DING DONG!  After the gym this morning, the scale read a number I haven't seen in years....about a 5 pound loss from the couple weeks previous.  Looks like I NEEDED that slack week to confuse my metabolism.  This is a 26 pound loss total since mid-April, which really is kind of more than that considering the muscle I've built "weighs" more...or at least I like to tell myself that.

I’d read many posts from folks who did just what I did and saw results, but I really feared the idea of letting myself stray an inch from my “program”: until I realized that my program stopped working for me weeks ago anyway, and that what I really feared was wavering on the self-control and willpower issue.  That whole ‘eat one cookie, may as well down the whole box’ mentality, me thinks.

The bottom line?  Give yourself a break, kids.  I read so many posts on here from people who live in constant fear of an extra 300 calories in one day, 700 in one week.  One major malfunction at a meal isn’t going to defeat you.  Hell, one WEEK of loosening the reigns isn’t either.  In my case, it helped!  I’ve still got 15-ish pounds to go to reach my goal weight, and I have a feeling that in 5-6 weeks I’m going to need to take another one of these mental health weeks, and I’m not scared of it anymore.  I WILL plateau again.  Yet it was a lovely feeling to know that when I DO reach my goal and have to re-join the world on maintenance (ok, JOIN it.  I’ve never been there!), I can do it in a way that is healthy for me physically and mentally.  We live in the real world, and temptation exists...so do birthday parties, family cookouts, girl's night at the bar and plain old sucky I DESERVE PIZZA weeks.  It's okay to give yourself a break, ESPECIALLY when the break comes by your own design.


Falling down is fine.  It's not failing until you don't get up again. 

6 Replies (last)
Original Post by musicismydestiny:


Falling down is fine.  It's not failing until you don't get up again. 

 

 Well said - and congrats on getting one step closer to your goal :)

It's really encouraging to hear this. I recently stepped up my workouts and have been consistent in my deficit and the scale doesn't want to move. I gave myself 2 days to eat maintenance over the weekend and didn't work out at all, hoping for the same result. So far, nothing has shown up but I ate a lot of salt yesterday so I'm hoping in a few days it will go down. I will do 1200-1400 today and get some exercise. And drink more water.

Well done. I'm glad you've had this epiphany. I actually like to take 1 - 2 weeks off every 4 months or so. It's time to just relax and enjoy all that extra free time that not going to the gym affords you. Man, you can watch soooooo many movies. It seems to enable further weight loss. Your body thinks, hey, I'm not starving! Who cares anymore! Congrats on your progress.

I don't recall ever having read a more well-put or insightful thread or whatever it's called...
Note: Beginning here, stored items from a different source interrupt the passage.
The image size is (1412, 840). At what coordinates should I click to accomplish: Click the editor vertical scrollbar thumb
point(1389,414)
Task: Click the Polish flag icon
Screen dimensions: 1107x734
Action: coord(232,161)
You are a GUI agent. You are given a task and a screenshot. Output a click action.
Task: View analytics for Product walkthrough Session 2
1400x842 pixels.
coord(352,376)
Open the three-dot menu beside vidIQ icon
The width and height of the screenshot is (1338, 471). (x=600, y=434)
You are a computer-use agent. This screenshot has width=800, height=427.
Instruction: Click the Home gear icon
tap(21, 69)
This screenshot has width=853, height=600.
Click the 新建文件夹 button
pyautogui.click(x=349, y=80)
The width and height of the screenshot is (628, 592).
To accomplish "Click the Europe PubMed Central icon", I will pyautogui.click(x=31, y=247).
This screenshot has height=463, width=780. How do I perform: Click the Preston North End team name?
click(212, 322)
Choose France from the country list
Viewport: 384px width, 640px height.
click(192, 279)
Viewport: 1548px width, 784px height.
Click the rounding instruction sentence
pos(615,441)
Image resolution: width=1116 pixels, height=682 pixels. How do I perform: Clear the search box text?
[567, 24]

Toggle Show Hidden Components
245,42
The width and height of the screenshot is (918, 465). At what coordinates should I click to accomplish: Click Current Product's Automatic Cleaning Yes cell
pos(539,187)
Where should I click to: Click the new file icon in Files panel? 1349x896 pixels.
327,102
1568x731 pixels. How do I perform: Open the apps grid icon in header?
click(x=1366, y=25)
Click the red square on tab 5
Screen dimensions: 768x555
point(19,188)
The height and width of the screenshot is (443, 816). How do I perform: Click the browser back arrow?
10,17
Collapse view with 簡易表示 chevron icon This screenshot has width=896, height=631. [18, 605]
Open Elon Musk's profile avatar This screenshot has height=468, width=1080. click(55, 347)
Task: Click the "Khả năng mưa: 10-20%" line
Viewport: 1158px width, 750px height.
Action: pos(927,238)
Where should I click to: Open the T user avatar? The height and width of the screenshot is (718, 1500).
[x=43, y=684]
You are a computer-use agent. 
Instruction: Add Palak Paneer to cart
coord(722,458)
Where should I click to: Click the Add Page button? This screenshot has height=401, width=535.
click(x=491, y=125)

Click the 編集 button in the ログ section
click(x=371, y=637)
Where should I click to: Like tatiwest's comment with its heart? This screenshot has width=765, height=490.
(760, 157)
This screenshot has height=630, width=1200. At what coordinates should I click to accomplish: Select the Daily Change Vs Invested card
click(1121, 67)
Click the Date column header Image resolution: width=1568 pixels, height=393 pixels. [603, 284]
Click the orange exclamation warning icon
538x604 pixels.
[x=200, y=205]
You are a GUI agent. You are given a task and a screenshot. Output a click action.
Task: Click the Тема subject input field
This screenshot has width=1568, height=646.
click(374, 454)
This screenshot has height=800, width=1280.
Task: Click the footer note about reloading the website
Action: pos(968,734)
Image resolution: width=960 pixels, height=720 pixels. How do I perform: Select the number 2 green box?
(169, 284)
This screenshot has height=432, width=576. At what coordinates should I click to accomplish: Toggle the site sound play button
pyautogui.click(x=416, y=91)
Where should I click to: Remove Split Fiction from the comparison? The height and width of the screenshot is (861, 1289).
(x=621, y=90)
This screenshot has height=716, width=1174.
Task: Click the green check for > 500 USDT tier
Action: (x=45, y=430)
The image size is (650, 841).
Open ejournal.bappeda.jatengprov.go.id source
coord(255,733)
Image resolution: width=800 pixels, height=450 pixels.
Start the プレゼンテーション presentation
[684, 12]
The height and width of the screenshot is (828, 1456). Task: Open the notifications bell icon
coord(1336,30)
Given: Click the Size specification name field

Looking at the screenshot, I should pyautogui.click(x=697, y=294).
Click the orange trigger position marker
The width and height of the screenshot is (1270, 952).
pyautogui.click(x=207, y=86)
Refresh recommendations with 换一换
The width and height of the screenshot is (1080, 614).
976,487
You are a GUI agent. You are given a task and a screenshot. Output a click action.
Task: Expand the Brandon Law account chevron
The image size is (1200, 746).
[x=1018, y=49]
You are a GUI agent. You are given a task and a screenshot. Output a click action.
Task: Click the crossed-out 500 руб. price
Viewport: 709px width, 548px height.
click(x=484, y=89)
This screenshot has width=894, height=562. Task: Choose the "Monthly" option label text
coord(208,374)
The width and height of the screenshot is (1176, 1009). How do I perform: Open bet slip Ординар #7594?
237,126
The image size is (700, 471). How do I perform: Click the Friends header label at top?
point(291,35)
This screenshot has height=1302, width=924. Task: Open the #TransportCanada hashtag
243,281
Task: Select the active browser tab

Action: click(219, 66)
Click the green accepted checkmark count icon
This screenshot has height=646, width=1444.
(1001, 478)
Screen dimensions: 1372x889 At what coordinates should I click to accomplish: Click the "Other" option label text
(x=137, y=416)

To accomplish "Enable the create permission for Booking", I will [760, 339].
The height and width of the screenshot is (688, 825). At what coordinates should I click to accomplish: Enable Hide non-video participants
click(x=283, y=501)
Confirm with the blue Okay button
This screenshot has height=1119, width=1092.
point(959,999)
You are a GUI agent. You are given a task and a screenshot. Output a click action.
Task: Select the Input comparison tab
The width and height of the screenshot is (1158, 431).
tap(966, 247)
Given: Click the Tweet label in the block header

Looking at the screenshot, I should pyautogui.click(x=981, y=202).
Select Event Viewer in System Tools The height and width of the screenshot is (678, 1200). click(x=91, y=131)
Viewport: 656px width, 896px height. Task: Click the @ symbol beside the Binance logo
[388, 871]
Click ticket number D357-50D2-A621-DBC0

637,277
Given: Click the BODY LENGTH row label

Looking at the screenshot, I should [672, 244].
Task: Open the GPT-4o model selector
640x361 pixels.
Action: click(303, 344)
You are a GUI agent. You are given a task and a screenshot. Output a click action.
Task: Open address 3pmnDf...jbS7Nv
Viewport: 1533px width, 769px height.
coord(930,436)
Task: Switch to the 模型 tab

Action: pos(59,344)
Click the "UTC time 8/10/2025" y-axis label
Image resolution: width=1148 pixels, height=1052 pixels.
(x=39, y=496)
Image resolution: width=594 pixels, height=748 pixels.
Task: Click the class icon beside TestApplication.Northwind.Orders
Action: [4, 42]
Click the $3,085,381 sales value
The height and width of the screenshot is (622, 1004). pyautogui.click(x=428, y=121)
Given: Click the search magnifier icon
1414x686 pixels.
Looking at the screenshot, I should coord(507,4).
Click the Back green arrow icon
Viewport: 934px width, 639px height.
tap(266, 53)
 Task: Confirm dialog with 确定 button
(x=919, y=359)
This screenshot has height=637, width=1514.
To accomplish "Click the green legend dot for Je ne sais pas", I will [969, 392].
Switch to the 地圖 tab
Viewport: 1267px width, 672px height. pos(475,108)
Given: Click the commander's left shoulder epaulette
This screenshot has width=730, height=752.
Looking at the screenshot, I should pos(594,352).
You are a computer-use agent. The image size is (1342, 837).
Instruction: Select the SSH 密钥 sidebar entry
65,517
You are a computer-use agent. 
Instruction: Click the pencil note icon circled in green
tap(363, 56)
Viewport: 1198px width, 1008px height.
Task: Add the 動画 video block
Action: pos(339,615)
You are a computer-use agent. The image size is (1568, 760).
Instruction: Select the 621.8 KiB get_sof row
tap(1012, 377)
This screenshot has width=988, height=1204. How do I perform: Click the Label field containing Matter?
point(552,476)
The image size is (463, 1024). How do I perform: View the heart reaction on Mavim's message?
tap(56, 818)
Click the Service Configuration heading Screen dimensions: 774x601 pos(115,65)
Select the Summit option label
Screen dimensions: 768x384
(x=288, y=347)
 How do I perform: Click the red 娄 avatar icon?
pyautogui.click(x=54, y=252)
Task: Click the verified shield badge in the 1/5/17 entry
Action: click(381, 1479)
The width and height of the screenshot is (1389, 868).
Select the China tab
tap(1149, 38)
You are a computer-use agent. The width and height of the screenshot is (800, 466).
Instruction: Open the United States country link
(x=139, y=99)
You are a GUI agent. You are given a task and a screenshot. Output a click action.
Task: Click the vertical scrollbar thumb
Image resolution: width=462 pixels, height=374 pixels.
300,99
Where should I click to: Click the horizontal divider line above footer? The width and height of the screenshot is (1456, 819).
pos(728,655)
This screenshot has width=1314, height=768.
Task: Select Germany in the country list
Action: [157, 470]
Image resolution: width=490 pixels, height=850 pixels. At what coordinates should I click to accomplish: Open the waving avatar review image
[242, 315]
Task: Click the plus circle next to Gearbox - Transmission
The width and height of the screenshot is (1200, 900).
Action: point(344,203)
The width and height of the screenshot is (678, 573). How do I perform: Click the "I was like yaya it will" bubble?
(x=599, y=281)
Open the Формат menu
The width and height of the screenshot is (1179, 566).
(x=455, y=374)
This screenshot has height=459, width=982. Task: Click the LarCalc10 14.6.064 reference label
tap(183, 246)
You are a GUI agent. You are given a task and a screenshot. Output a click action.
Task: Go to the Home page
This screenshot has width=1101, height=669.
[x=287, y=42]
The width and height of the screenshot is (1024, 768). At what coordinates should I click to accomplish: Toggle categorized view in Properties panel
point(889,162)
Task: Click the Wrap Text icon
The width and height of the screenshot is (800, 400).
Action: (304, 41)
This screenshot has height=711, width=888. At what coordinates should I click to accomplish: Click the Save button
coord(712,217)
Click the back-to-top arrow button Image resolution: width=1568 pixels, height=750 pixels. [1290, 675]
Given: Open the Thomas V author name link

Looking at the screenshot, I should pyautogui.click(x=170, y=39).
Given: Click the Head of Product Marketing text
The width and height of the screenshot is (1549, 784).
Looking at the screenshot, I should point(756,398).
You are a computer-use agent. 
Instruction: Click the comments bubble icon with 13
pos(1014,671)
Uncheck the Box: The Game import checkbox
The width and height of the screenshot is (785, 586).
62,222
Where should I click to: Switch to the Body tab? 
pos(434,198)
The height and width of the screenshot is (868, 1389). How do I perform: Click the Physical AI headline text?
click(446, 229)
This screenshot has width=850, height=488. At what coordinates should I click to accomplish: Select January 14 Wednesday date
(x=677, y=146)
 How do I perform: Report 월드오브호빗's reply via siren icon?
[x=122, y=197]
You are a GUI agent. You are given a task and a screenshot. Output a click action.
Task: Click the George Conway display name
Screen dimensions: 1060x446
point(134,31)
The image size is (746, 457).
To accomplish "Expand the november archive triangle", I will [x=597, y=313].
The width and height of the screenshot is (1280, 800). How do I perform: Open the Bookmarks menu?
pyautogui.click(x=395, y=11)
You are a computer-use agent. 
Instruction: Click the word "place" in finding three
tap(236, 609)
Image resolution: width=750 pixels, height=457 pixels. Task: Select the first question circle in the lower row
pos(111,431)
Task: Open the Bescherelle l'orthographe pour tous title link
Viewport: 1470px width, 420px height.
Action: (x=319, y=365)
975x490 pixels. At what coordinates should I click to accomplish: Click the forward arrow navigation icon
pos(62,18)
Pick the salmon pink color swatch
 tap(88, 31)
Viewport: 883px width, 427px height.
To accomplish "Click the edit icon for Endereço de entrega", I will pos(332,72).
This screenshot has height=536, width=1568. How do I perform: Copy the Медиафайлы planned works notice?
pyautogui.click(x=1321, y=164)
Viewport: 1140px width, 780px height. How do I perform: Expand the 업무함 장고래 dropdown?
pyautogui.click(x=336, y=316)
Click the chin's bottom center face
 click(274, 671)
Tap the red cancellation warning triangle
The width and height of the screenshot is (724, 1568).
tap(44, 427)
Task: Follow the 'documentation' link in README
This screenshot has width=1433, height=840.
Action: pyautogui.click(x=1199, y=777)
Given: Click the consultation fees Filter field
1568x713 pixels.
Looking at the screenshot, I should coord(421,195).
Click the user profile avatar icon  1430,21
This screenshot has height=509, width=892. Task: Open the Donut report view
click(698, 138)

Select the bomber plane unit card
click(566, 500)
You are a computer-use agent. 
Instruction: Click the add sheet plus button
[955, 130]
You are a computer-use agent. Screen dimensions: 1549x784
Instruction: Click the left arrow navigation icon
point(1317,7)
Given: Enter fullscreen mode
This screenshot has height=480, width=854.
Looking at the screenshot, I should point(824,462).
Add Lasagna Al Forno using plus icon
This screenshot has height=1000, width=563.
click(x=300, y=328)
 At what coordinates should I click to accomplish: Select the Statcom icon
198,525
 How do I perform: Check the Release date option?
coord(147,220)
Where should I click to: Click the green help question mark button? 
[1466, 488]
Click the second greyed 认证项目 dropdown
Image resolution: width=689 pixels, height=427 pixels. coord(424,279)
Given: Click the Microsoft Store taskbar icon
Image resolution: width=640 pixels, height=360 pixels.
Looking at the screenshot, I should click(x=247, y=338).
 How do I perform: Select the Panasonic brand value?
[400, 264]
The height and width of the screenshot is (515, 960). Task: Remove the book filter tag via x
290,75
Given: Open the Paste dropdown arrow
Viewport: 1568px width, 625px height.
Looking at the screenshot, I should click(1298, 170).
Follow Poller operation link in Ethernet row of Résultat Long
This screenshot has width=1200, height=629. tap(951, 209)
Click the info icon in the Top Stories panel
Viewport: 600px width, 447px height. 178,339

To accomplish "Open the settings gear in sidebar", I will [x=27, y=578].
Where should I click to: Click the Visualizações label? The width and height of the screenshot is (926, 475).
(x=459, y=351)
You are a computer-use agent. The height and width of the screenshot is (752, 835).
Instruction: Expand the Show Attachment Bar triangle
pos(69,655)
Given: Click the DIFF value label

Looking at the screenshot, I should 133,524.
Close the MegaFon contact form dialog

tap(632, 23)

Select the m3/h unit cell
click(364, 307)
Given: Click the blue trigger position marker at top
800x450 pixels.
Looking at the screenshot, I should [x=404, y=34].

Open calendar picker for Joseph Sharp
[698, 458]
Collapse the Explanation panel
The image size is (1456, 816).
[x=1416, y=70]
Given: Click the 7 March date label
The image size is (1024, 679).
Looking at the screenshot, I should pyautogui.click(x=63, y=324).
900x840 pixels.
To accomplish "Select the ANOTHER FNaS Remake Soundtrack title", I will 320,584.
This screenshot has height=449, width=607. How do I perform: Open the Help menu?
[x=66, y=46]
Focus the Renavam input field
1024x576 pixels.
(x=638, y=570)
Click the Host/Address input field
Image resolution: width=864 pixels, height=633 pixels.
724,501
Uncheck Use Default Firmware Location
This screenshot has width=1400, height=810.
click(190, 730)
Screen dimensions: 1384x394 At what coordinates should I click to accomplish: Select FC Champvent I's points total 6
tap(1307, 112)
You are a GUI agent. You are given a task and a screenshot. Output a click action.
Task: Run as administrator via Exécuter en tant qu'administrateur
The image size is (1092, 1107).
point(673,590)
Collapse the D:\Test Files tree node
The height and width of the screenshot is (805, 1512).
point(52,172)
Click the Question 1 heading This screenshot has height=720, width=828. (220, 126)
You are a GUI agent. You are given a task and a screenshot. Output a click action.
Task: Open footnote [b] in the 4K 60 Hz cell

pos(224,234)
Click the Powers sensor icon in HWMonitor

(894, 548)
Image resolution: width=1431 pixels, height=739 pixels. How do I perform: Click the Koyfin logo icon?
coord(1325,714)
I had a similar issue...I lost 12.5 pounds my first week...and now here I sit...still at the same weight, but not gaining...I let it all go this weekend...and actually feel better...I've been keeping my cal-count below 1500, and made it all the way to 2200 on Saturday...and dreaded the weigh-in this morning...but with no effect and a renewed sense of "it's ok" I'm back on the wagon today...

P.S. you made me chuckle...thank you.Laughing 

Thanks y'all.  I haven't quite gotten to the "eff the gym" stage---I just know that even WHEN I hit my goal I simply cannot go slack about working out.  I can see me totally blowing it if I do.

 

Dunno.  We're all looking for the magic bullet to make us lose weight, myself included.  I think it goes beyond the simple science that people like to throw around as the be all end all---we're all built differently both inside and out, and it's going to take some shaking up to find what works for US.

Original Post by musicismydestiny:

We're all looking for the magic bullet to make us lose weight, myself included.  I think it goes beyond the simple science that people like to throw around as the be all end all---we're all built differently both inside and out, and it's going to take some shaking up to find what works for US.

 I totally agree.

I hate to see people spreading their way as weight loss/fitness gospel.  What works well for me may not work well for you at all.

I'm glad you are in a good place, mentally.